Inovasi ini didasari terjadinya peningkatan jumlah penderita baru Diabetes Militus setiap tahunnya pada pelayanan rawat jalan Rumah Sakit Umum Daerah Sekayu. Seperti pada tahun 2016 berjumlah 70 orang, pada tahun 2017 bertambah menjadi 77 orang, dan pada tahun 2018 berjumlah 82 orang. Adanya peningkatan 30 s.d 40 %. Begitu juga penambahan kunjungan pada kunjungan berulang (pasien lama) pada tahun 2016 berjumlah 2246 orang, pada tahun 2017 berjumlah 2646 orang, dan pada tahun 2018 berjumlah 2997 orang, terjadi peningkatan 20 s.d 40 %. Untuk kasus rawat inap kunjungan nya untuk tahun 2016 berjumlah 122 orang, kunjungan baru 10 orang.
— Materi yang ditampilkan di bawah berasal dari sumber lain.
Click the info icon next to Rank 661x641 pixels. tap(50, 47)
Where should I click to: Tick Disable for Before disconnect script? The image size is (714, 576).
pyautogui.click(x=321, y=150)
Untuk tahun 2017 berjumlah 225 orang dan kunjungan baru 16 orang, untuk tahun 2018 berjumlah 179 orang dan kunjungan baru 53 orang. Persentasi kunjungan lama 20 s.d 43 %, kunjungan baru 12 s.d 68 %.

Kelompok sosial yang mendapatkan pengaruh adalah ibu –ibu dan lansia, dimana kaum wanita lebih banyak menderita Diabetes militus yang di sebabkan pola hidup yang kurang sehat, stres dan pola makan yang tidak teratur, banyak beban yang harus di hadapi oleh ibu- mengurus rumah tangga, anak, bahkan pekerjaan, sehingga asupan makanan yang kurang teratur dan pola istirahat yang kurang sangat potensial untuk mendapatkan penyakit ini.

Monitoring dan evaluasi dilakukan selambatnya tiga bulan sekali, pelaporannya satu bulan sekali baik jumlah penderita kasus kematian dan kecacatannya. Dengan melakukan penyuluhan yang sudah di buatkan road mapnya dengan berkoordinasi dengan tim gizi dan laboratorium dalam pelaksanaan tersebut yang berperan sekali dokter spesialis penyakit dalam, juga dibantu oleh tenaga psikologi dengan melakukan metode dinamika kelompok, sehingga pengetahuan dan kreatifitas bagi penderita dapat di terapkan dalam kehidupan sehari-hari, menghilangkan perasaan cemas akan kecacatan fisik dan kelemahan dari organ-organ tubuh lainnya.